GREENVILLE, S.C. (WSPA) – Greenville City Council passed a resolution earlier this week on what to do with a multi-million dollar budget surplus.
It’s not unusual for the city to have a surplus, but this is the first time since before the pandemic they’ll be able to allocate it to projects and districts.
Business owners like Michael Oliver said Stone Avenue is a magnet for traffic accidents.
“We have a lot of collisions probably once every three weeks we’re hearing a big thumping crash and a couple of vehicles involved,” he said.
It’s part of the reason council member Dorothy Dowe wants to spend some of the city’s surplus money to make the thoroughfare safer.
“We have families that would like to be able to walk their children to school, I would not as a parent allow my child across Stone Avenue alone,” she said.
It’s one of the capital improvement projects council members were asked to prioritize the city’s nearly $7 million surpluses.
“Quality of life, safety, impact on population–in other words how much of our population are they impacting–and then do they bring in economic development,” Dowe said.
City spokesperson Beth Brotherton said 80-percent of the surplus will go towards capital improvement projects and the other 20-percent will be split between the four districts for smaller projects.
“For them to use as discretionary funds for them to be able to fund smaller projects within their district,” Brotherton said.
Those could be anything from traffic calming to sidewalks.
“And then give counsel a little bit of leeway to spend money in their communities on projects they think would be a great benefit,” Brotherton said.
As an at large member, Dowe is focused on the bigger chunk of money.

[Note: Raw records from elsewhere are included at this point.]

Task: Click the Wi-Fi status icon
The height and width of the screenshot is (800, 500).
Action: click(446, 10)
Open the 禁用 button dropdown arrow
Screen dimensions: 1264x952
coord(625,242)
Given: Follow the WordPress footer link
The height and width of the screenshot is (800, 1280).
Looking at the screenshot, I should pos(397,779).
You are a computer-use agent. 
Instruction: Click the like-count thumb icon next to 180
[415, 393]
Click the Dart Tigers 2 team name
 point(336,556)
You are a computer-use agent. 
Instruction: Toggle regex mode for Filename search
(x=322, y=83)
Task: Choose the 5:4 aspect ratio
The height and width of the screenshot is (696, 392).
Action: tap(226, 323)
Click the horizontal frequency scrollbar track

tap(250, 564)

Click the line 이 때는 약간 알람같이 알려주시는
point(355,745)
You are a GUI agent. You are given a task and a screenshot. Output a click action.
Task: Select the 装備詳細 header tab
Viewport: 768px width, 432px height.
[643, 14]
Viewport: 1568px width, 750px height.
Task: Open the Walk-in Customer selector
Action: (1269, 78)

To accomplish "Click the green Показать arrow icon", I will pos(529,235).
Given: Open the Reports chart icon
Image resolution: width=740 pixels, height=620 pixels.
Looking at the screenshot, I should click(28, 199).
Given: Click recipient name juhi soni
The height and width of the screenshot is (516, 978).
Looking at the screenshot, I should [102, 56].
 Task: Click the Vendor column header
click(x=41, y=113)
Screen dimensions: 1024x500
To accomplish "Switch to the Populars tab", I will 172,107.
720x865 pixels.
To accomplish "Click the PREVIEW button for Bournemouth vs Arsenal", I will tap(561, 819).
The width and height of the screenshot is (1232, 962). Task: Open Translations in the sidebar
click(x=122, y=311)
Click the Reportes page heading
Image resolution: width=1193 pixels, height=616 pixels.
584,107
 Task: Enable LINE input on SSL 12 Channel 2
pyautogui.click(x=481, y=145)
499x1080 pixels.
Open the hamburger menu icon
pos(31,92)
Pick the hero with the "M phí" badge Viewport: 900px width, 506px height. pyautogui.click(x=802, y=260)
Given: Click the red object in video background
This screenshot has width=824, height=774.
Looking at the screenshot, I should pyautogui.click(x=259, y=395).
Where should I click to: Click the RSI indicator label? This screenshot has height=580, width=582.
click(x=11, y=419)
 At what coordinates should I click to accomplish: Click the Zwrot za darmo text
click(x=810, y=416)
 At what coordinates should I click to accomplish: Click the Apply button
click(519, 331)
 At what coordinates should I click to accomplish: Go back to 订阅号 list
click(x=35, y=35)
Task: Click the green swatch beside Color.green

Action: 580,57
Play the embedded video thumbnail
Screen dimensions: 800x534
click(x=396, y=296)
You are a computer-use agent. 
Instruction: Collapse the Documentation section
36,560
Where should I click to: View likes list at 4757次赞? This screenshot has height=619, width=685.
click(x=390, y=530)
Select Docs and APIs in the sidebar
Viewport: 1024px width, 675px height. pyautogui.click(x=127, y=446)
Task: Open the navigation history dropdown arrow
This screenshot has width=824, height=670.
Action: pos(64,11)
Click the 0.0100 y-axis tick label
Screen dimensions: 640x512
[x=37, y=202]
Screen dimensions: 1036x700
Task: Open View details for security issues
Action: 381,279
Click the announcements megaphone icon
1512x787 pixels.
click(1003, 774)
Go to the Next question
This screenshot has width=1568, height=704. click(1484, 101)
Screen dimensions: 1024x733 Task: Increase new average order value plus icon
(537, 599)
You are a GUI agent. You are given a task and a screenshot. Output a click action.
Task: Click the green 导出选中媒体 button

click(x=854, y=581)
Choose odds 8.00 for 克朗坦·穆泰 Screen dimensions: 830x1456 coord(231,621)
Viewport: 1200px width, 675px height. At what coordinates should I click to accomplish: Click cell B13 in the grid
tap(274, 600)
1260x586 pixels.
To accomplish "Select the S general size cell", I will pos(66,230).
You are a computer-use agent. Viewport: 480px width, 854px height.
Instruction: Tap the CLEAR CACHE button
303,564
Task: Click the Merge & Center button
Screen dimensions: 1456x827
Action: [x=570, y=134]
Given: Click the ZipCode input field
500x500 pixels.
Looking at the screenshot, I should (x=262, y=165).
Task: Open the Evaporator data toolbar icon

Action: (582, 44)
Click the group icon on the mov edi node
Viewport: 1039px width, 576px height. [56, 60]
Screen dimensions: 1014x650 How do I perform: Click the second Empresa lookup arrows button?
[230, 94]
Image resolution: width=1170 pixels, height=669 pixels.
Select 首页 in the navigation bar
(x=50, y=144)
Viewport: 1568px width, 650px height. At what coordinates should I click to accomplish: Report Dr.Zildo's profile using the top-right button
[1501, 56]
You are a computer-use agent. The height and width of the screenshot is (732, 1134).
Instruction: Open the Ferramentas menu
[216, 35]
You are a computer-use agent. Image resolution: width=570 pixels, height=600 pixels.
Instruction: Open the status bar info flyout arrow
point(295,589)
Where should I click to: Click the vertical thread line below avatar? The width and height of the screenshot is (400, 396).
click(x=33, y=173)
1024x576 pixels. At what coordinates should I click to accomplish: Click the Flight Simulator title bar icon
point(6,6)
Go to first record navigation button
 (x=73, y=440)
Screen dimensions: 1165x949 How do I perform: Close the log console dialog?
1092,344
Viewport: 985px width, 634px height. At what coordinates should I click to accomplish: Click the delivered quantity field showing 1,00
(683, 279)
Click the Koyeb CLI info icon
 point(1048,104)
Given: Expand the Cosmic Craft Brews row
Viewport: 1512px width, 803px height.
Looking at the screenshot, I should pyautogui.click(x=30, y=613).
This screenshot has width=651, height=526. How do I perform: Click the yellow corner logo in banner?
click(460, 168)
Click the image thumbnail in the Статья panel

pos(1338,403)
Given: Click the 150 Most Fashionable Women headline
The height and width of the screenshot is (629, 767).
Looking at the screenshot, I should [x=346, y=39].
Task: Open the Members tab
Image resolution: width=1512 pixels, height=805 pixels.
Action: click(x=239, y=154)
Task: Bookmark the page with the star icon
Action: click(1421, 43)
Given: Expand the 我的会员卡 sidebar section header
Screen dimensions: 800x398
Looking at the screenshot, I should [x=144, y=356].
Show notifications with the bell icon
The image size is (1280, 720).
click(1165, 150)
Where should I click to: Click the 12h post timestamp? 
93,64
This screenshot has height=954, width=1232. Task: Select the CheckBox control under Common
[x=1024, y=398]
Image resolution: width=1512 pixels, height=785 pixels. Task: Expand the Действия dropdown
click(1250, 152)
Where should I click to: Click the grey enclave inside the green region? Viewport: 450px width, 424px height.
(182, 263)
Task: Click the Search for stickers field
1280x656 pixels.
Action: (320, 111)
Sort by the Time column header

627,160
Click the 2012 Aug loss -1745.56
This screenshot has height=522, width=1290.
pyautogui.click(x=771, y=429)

“Every dollar we spend on one thing is a dollar we cannot spend on another thing,” she said.
And people like Oliver said Stone Avenue is a great place to start.
“If we could do it in a way that makes sense and gets everyone home in one piece and safely at night I think that would be great for everybody,” he said.
These budget items and others will still need to be approved. The public hearing and first reading will happen on May 23.
The budget will be adopted in mid-June.